When I was in eighth grade, I gave a kid a horrible nickname that people still remember today.
I called him The Dump Kid.
Let me explain why.
The small Catholic school I attended added a new wing just before I started junior high. So the seventh and eighth grade kids were mostly segregated from the rest of the school.
We had our own lockers. Our own classrooms. Our own bathrooms.
And that’s how I noticed him.
This little, awkward kid with high-water pants and an awful cowlick.
We would mill about in the morning out in the halls until the bell rang for homeroom to start. Every day.
And I don’t recall exactly when I noticed the pattern. But I did.
Every morning before class started, this out-of-place fifth grader would shuffle his way down to the bathroom outside the junior high classrooms. And no one takes THAT long to pee.
I had sufficient evidence to conclude that Joe—that’s his name, Joe—was pooping in the junior high bathroom every single day.
It was his poop schedule. I get it now. I’m an adult. Some people have poop schedules. Twenty years later, most people are mature enough not to call attention to it. It’s one of those things we just don’t talk about.
And believe me. I understand. If you’ve been reading for any length of time, you know how neurotic I am. In first and second grade, my school bathroom didn’t have doors on the stalls. I wouldn’t even go unless it was a Come-to-Jesus situation.
When I was a little older—maybe in fifth grade—I was at a friend’s house who had a little half bathroom located on a small landing that you passed when you walked down to the basement. Totally exposed. One time I was pooping in there when my friend’s gorgeous older sister walked in from the side door that came in from the outside.
I wanted to die. But I never had a chance with her anyway.
Even today, at age 34, I won’t exit a bathroom stall at work if others are in there. It’s too embarrassing.
Oh, look! There’s Matt coming out of the stall! He pooped! What a smelly, disgusting person he is!, they must all be thinking.

== INFORMATION SUPPLIED ==
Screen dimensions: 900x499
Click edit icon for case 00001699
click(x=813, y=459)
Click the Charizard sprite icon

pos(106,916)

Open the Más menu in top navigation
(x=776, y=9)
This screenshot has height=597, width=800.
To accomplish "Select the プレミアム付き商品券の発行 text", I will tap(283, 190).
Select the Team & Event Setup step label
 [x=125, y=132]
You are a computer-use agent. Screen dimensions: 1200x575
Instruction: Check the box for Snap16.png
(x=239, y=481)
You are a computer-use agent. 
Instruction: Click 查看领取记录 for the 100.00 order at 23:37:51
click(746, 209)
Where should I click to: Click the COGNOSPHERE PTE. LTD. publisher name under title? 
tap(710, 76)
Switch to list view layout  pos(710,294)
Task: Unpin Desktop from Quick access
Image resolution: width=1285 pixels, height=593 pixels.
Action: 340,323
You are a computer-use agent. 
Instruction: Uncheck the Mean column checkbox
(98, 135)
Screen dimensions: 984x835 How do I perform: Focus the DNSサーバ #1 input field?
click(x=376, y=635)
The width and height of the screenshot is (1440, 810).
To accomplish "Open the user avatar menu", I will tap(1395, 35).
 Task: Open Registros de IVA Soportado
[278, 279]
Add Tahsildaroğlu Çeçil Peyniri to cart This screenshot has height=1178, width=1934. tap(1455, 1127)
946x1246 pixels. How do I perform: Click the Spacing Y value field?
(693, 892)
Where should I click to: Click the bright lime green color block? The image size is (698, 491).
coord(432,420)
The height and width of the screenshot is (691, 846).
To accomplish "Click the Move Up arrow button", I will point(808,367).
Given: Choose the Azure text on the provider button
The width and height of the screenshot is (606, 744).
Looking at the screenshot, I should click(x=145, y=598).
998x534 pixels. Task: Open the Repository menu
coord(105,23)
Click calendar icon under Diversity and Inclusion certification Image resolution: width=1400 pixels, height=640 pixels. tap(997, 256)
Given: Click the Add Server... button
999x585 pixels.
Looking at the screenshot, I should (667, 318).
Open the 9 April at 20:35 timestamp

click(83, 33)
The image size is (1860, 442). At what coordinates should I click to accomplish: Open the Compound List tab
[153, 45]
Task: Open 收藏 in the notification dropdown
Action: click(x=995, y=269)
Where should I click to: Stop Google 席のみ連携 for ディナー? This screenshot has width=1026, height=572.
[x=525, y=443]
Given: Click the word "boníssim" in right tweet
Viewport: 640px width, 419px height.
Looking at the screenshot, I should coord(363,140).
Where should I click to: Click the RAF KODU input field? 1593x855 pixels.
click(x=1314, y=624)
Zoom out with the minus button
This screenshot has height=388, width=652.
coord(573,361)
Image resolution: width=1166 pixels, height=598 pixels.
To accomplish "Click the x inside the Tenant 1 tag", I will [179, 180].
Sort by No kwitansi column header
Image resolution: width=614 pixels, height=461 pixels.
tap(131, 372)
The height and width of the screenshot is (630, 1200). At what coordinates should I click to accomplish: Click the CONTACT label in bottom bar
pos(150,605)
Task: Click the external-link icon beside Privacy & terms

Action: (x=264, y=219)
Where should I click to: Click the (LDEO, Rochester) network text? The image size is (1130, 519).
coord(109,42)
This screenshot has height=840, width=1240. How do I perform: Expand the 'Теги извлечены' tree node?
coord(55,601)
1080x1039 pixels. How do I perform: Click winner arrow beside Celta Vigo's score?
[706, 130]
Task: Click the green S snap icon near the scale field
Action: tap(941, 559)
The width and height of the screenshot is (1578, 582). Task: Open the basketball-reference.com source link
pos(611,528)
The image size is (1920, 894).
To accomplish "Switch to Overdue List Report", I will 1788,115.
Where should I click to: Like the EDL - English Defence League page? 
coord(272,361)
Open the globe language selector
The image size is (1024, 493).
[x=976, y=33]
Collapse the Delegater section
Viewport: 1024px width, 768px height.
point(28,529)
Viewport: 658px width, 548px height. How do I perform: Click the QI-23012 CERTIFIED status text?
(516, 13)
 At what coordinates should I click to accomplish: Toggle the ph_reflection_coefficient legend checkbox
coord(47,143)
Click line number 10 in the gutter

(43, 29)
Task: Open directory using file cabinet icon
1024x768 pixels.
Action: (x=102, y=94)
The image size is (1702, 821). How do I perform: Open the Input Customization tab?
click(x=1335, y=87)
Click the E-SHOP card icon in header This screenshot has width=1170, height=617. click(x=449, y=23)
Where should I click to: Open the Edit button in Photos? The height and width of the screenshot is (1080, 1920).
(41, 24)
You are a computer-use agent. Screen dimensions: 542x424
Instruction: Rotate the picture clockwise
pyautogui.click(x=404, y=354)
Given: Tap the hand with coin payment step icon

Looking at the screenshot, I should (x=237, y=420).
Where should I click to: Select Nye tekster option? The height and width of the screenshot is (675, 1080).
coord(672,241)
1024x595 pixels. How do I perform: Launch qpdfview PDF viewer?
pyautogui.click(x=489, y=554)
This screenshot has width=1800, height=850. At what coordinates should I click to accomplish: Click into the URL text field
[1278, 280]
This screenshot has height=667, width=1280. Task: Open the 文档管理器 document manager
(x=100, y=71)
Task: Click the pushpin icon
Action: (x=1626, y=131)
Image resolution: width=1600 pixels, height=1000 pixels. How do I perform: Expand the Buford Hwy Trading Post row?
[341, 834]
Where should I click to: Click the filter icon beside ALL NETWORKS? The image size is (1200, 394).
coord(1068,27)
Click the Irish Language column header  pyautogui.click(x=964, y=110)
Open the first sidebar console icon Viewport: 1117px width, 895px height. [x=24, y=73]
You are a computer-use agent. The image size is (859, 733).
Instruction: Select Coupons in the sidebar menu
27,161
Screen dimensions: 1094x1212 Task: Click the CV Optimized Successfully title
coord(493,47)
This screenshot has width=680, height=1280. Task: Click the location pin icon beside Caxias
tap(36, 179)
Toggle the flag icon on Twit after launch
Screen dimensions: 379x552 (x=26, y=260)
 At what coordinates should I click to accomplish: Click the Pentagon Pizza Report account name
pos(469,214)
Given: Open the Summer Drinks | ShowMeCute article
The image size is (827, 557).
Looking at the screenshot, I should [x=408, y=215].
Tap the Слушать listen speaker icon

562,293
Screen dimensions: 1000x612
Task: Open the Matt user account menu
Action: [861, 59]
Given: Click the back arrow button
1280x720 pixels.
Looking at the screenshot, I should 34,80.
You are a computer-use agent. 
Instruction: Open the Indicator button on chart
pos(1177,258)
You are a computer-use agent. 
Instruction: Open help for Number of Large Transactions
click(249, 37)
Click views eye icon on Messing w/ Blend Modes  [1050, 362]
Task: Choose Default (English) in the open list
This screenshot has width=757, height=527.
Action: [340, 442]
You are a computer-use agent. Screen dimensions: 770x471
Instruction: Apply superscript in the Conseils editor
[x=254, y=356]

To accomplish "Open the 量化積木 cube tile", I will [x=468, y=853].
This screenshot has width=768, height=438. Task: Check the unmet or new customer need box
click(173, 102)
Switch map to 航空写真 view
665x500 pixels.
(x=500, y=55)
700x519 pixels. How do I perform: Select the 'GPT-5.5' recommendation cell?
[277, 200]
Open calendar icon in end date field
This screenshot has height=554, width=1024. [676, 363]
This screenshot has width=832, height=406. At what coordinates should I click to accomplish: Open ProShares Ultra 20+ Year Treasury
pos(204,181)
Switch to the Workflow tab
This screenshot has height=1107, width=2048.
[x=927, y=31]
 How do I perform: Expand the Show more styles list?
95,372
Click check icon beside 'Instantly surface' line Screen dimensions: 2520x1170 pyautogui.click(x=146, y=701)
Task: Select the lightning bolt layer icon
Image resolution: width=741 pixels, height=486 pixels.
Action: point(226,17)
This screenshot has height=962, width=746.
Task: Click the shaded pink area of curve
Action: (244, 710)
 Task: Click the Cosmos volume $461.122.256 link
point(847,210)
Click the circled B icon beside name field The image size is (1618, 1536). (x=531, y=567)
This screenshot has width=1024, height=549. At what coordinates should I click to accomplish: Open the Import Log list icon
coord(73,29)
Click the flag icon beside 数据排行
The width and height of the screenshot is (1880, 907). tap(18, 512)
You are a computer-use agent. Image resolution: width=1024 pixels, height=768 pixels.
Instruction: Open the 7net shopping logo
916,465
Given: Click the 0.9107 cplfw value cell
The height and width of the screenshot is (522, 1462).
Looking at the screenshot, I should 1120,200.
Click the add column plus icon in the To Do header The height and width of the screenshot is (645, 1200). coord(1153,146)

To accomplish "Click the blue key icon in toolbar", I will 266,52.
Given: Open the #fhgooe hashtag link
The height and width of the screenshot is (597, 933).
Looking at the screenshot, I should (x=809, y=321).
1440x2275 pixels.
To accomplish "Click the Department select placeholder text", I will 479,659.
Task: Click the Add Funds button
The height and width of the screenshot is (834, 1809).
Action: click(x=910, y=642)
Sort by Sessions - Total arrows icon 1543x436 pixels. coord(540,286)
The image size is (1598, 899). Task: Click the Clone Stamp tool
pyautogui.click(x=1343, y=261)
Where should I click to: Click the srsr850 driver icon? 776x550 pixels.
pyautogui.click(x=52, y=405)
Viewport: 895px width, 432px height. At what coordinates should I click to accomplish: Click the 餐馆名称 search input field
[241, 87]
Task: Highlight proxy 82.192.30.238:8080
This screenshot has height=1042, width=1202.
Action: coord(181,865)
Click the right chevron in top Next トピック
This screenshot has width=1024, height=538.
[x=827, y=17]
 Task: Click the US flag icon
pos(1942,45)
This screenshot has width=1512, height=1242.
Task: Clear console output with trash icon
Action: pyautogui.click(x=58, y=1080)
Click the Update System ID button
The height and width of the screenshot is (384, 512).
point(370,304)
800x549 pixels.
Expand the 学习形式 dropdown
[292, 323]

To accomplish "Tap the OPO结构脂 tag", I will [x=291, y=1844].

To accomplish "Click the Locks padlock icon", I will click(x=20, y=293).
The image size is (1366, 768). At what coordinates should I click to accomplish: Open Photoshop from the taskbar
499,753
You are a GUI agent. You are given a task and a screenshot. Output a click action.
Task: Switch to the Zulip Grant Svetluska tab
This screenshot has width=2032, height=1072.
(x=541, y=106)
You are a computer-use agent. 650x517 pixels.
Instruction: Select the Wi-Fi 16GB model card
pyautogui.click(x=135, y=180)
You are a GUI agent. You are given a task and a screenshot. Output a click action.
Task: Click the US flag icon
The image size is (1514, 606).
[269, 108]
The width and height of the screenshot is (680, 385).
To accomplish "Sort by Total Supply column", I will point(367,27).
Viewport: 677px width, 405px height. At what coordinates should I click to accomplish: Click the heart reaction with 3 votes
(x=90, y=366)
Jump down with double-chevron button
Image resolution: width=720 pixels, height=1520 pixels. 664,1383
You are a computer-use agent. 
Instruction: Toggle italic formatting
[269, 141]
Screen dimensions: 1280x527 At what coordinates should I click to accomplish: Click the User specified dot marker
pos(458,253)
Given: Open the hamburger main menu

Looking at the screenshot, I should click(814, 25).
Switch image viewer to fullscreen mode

== TASKS ==
A) Reproduce the essay about the school nickname "The Dump Kid" word for word, everything from "Let me explain" down to "of the school.".
B) Continue the essay about the school nickname "The Dump Kid" from the point where it stops.

== ANSWERS TO THE EXERCISE ==
A)
Let me explain why.
The small Catholic school I attended added a new wing just before I started junior high. So the seventh and eighth grade kids were mostly segregated from the rest of the school.

B)
This is one of the few areas of life where I believe women have it better than men.
So, back to The Dump Kid.
His biological schedule dictated that he have a bowel movement every morning before school started. And he chose to do it in the junior high wing. Under the watchful and judgmental eye of one particular asshole: Me.
I started telling friends about it.
“Hey, check this out. There’s The Dump Kid,” I said.
“The Dump Kid?” they said.
“Yes. The Dump Kid. He comes down every single day and takes a dump. Just watch,” I said.
And we did.
He’d go in the bathroom. And come out after several minutes. We knew he pooped. We laughed and judged.
Word spread of The Dump Kid’s morning poop adventures.
It wasn’t long before dozens of kids were monitoring The Dump Kid’s excrement-dropping activities.
The Dump King
Some years later, in college, I bumped into someone I’d gone to school with who was a few years younger than me.
And for reasons beyond my understanding, he mentioned The Dump King.
“Who the hell is The Dump King?” I asked.
He said Joe’s full name.
“Holy shit. People are STILL calling him that?” I asked. “That was a hundred years ago!”
“What do you mean, still?” he said.
“One, I’m the guy who nicknamed him. And I’m not particularly proud of it. And two, let’s get something straight: He’s The Dump KID. Not the Dump KING,” I said.
He was blown away by my confession and of learning the genesis of Joe’s nickname.
He nonetheless shrugged off my trademarked nickname as dated and meaningless.
The Dump Kid® was now The Dump King™. Evolution, I guess.
I’ve spent a lot of time thinking about this guy over the years. At least as much as one can think about a guy you’ve never talked to.
Do his parents know his nickname?
Does he know I coined it?
Does he think about it every time he has to poop?
Did it impair his ability to meet girls?
To have self-confidence?
To succeed in life?
I pray he never thinks about it. I pray he’s had an amazing adulthood. That he’s adored by women. Surrounded by incredible friends and family.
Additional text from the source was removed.